▸ **Required work**: Please pull out every line below that contains the word "Uncheck".

▸ **Supplied information**:
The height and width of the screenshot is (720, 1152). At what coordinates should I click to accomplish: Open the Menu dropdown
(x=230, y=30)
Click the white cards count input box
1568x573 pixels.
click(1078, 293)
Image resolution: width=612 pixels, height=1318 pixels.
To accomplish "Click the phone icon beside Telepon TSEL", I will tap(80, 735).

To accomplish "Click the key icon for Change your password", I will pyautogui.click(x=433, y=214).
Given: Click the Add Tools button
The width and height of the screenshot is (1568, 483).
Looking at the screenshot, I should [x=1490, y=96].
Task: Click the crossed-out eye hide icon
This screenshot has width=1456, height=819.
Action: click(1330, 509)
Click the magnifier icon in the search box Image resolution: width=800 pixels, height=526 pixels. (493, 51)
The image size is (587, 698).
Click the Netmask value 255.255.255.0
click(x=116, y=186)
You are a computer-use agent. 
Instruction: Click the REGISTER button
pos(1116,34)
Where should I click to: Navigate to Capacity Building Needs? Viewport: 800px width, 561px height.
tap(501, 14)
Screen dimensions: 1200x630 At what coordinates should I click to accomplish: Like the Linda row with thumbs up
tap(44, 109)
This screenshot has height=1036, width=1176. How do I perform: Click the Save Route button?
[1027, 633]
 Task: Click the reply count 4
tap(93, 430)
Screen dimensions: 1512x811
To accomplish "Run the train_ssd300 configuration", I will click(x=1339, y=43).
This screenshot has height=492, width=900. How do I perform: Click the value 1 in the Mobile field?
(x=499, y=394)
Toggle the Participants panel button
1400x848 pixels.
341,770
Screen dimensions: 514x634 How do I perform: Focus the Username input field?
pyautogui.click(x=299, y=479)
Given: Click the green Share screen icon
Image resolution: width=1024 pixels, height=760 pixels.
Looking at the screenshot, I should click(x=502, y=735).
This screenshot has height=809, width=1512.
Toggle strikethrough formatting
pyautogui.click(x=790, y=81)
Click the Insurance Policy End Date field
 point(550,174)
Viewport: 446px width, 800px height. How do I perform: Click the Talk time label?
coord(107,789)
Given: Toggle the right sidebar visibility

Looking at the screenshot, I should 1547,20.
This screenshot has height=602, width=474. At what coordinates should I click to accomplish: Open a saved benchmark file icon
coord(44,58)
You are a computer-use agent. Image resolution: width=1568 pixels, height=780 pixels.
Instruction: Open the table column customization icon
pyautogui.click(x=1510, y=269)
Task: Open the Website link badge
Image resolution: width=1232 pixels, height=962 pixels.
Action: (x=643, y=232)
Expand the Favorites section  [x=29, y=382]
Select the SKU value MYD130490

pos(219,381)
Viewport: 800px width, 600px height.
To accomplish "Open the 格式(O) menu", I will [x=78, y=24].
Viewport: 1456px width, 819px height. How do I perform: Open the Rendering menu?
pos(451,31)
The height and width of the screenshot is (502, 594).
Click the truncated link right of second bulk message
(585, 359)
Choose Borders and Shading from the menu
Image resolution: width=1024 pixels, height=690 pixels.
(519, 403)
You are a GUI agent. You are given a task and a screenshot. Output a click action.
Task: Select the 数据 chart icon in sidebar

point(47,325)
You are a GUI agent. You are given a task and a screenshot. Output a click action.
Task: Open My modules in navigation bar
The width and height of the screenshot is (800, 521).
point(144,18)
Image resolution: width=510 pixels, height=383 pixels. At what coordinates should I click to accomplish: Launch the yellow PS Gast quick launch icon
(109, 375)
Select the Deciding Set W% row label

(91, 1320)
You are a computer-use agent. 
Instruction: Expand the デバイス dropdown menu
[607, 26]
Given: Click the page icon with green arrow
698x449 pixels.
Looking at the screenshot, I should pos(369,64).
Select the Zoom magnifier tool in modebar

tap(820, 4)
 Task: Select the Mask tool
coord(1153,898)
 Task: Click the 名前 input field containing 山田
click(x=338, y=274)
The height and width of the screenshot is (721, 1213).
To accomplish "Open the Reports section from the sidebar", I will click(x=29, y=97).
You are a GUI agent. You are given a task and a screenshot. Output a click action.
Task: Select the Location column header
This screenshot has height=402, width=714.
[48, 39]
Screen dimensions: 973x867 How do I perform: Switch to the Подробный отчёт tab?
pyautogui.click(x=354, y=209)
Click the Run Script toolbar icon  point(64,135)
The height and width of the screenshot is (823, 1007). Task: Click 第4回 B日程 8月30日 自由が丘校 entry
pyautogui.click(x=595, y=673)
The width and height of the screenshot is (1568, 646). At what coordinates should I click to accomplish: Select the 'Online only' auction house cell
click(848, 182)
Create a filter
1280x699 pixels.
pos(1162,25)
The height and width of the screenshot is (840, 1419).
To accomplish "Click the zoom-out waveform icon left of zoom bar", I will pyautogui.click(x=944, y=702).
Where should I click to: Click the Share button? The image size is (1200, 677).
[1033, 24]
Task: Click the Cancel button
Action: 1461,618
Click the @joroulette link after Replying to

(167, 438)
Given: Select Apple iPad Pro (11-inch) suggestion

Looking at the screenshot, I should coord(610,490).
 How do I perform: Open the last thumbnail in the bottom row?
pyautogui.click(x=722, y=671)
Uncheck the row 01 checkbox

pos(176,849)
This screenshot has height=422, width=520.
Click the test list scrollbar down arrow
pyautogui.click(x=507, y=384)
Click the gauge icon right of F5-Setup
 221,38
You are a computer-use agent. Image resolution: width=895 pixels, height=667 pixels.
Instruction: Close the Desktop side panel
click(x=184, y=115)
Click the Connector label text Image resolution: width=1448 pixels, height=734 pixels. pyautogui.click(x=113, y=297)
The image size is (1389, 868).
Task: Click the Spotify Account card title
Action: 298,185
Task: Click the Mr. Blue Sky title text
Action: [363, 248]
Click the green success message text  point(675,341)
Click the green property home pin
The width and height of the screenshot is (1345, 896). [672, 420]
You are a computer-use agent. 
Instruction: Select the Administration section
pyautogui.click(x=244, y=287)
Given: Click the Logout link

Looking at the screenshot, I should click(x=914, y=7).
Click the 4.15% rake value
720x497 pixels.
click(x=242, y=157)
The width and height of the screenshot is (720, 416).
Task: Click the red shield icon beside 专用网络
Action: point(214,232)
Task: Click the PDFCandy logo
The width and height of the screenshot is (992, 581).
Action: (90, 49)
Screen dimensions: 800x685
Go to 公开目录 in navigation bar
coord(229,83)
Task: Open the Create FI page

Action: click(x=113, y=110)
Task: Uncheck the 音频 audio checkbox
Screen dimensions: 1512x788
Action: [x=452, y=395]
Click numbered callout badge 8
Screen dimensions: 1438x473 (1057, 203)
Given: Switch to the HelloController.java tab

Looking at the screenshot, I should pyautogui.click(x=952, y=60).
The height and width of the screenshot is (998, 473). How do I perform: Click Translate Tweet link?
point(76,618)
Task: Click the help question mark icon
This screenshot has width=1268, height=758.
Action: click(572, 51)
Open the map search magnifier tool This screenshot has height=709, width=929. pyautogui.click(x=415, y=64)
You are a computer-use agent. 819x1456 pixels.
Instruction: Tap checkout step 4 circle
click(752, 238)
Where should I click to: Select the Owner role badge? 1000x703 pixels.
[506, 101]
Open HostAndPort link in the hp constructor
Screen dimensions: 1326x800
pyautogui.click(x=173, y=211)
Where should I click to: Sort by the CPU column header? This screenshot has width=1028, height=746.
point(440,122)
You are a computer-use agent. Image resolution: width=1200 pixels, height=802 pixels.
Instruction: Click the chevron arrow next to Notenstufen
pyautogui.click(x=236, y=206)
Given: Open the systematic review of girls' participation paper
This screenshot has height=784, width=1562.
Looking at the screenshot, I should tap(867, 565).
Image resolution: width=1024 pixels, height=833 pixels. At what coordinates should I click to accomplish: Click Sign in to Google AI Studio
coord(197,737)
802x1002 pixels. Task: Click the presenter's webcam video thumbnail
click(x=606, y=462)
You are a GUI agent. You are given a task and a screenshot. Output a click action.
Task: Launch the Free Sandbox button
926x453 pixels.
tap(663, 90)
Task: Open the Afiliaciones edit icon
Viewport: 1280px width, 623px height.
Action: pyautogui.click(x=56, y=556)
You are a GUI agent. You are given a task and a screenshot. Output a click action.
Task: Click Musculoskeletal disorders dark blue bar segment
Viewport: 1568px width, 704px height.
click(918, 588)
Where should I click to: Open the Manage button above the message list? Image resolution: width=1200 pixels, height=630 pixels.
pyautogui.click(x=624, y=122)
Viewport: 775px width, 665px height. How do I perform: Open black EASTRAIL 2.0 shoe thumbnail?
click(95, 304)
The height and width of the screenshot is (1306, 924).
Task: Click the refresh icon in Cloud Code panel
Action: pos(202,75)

▸ **Task response**:
Uncheck the row 01 checkbox
Task: Uncheck the 音频 audio checkbox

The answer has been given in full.